Observational investigation#

e.g. which thumb is on top, estimating a length of time, usage of a facility

Not a survey, observing people. But still sampling. Questions of how to be random. This trait may be linked to other traits may need to gather other observations, but arbitrary sample may be appropriate

Variation within and across data sets#

Statistics is teh science of variation and uncertainty of investigating, identifying, measuring, estimating, describing, modelling, attributing, interpreting, minimising and allowing for, variation and uncertainty.

Census data#

  • Collection information from whole population - questions of representativeness do not arise
  • important to identify, describe, investigate and attribute variation are import
  • But mistakes, omissions, non-responses must be considered, estimated, allowed for

Using dot plot and stem-and-leaf plots to visualise the data

Sample data: categorical dat#

Relative frequencies or proportions of the different categories - census data we report % or proportions.

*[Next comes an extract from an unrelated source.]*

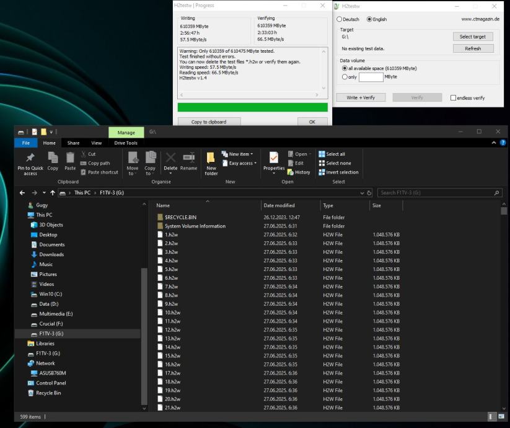Open the address bar history dropdown

click(x=362, y=193)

From sample data we're seeking to estimate proportions for a more general situation. Hence variation across different samples can be useful.

  • Are our samples representative of the general situation/what are our samples representative of?
  • Can the variation observed be attributed/explained by other variables?

e.g. since which thumb on top has a genetically dominant trait we don't need entirely random, just need to avoid all close relatives

Random samples will always have sampling variability. Shows an example of 100 different samples showing variability from 30 to 80%. Goes onto show that the variability is reduced as the sample size increases, but it has to increase quite high.

Argument is we need a lot of data to accurately estimate proportions. Must always report how many observations collected, how collected, and can say only what the % was in our data

Sample data: continuous data#

Interested in variation both

  • within the sample
  • between samples

Students estimating time - variation occurs for multiple reasons, including conditions.

Explain variability#

This can be of an interest. For multiple reasons. But beyond the scope here??